- [Document segment]:
[http://www.google.com/maps/d/viewer?mid=zlUDhks6KHxI.ketDvlvg6zis Click here for an interactive map of coffee shops we visited!]
In 2014, the UT Austin iGEM team reached out to the community by going to dozens of Austin coffee shops, collecting samples of their house coffee. The samples were taken back to lab, and using a strain of E. coli previously developed by the 2012 UT Austin iGEM, we employed these E. coli to assess how much caffeine was present in each cup of coffee.
Figure 1. Relative levels of caffeine in house coffee samples from around Austin.
A couple of weeks later, we presented this data set at the 2014 South by Southwest (SXSW) festival as part of the SXSW Create section, which focuses on the maker/hacker/DIY culture. As part of this outreach, we explained our project and synthetic biology to a wide range of people (Figure 3). Many people who came by had little to no background in science or technology, and even most of the ones who did had not heard about synthetic biology. By discussing our experiments with bacteria and coffee, an interesting and easy to understand application, we were able to explain what synthetic biology is and how it can be used in a beneficial way. Occasionally, these conversations would branch out into wider topics of science and technology.

- [Assignment 1]: In the coffee outreach passage, at which event did the team present its caffeine data?
- [Assignment 2]: Extend the coffee outreach passage with new text that picks up after its final sentence.
The listing that comes next is separate material, unrelated to the coffee outreach passage.

- [Extracted records]:

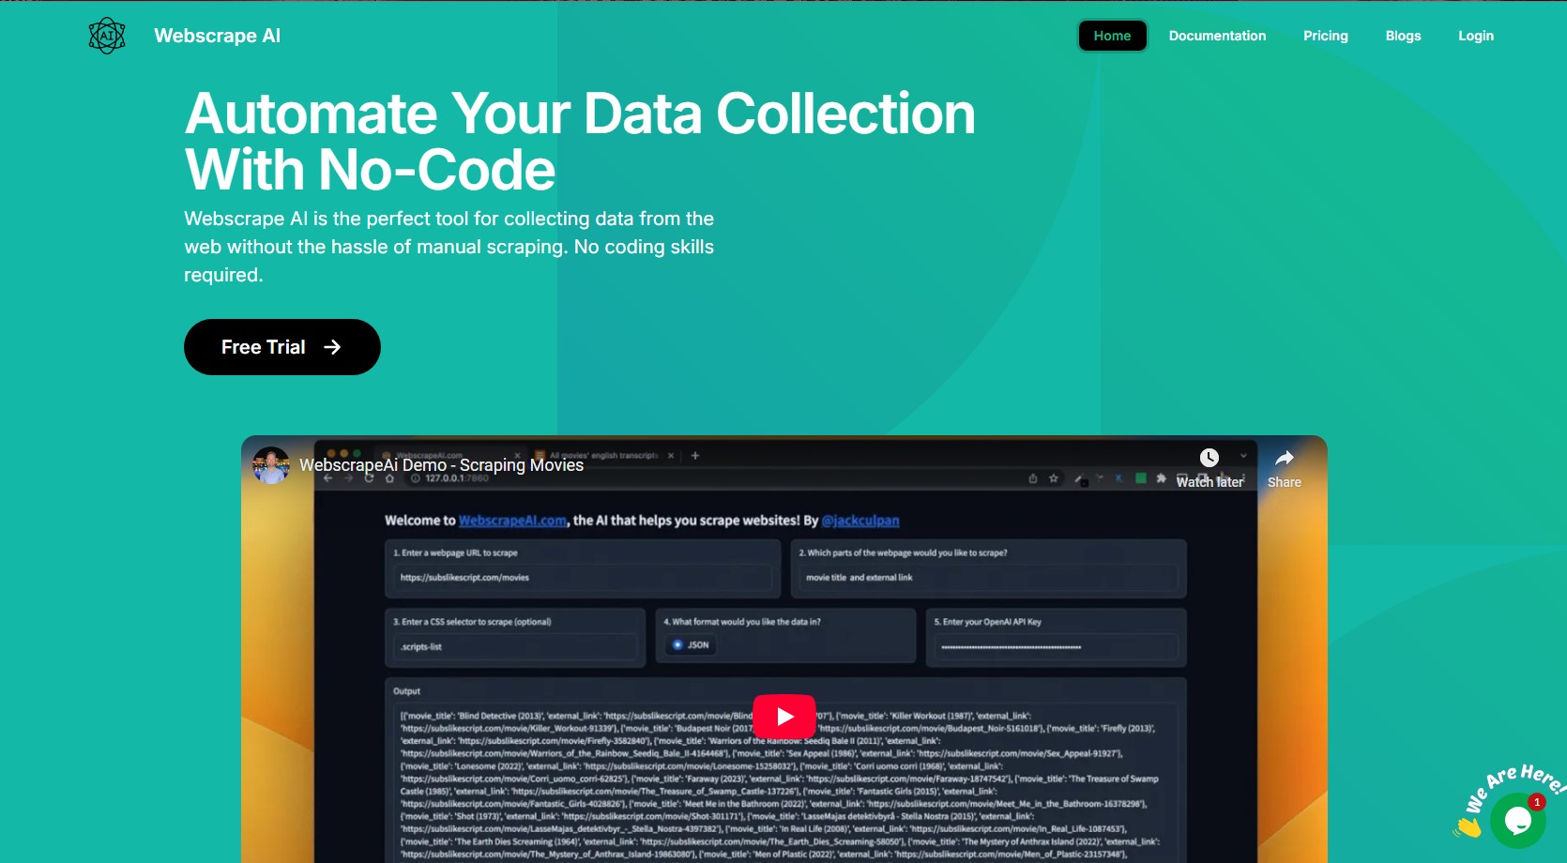Click the YouTube channel avatar
Image resolution: width=1567 pixels, height=863 pixels.
271,465
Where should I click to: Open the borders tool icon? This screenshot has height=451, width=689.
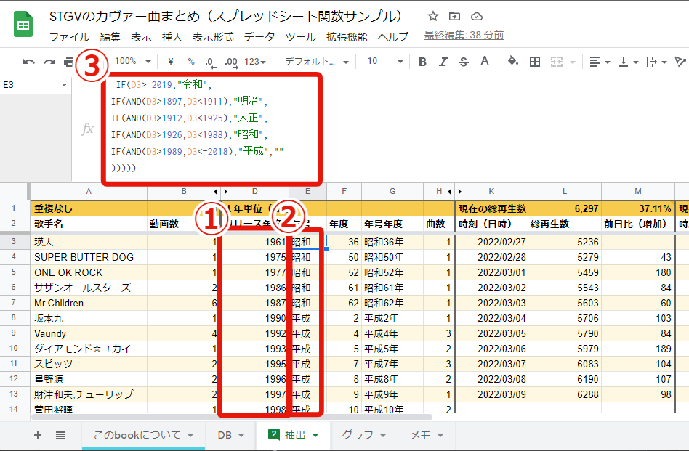pyautogui.click(x=535, y=62)
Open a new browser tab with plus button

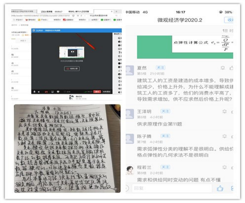[116, 11]
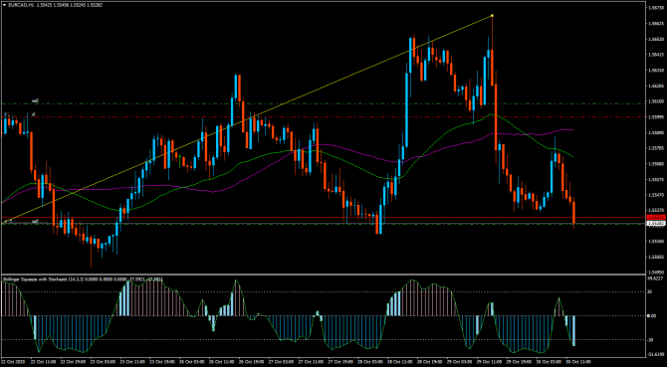Click the triangle icon beside EURCAD,H1
Viewport: 667px width, 367px height.
click(4, 4)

- [Written response 1]: The 2014 South by Southwest (SXSW) festival, as part of the SXSW Create section.

- [Written response 2]:
Figure 3. Poster presented at SXSW
This included a follow up conversation with one of the owners of Wright Bros. Brew & Brew, whose coffee seemed to have significantly more caffeine. The owners concluded, after discussing our project and the coffee brewing process, that the specific pot of coffee was probably just not fully drained, i.e. there was less water in the batch than normal, resulting in a higher caffeine/volume content. However, similar conversations were had between the entire team and the various coffee shops and baristas during the collection and presentation processes.
Measuring Caffeine Content
Standard growth curve of knockout strain grown with different amounts of caffeine.
Cultures of knockout strain grown with collected coffee samples.
The E. coli we used are a synthetic strain, previously made by the 2012 UT Austin iGEM team. This strain lacks [...its normal guanine synthesis pathway], but contains a plasmid with a set of genes that enables the organism to synthesize guanine from xanthine and many of its derivatives, including caffeine. Without caffeine (or other xanthines), the strain cannot not grow. When caffeine is added, the strain grows normally until the caffeine is completely metabolized, at which point the cells can no longer synthesize guanine, and cease to grow. Thus, by looking at the relative growth of the strain with different samples of coffee and comparing it to a standard curve of growth in solutions with known amounts of caffeine, we could somewhat accurately measure the amount of caffeine in the coffee.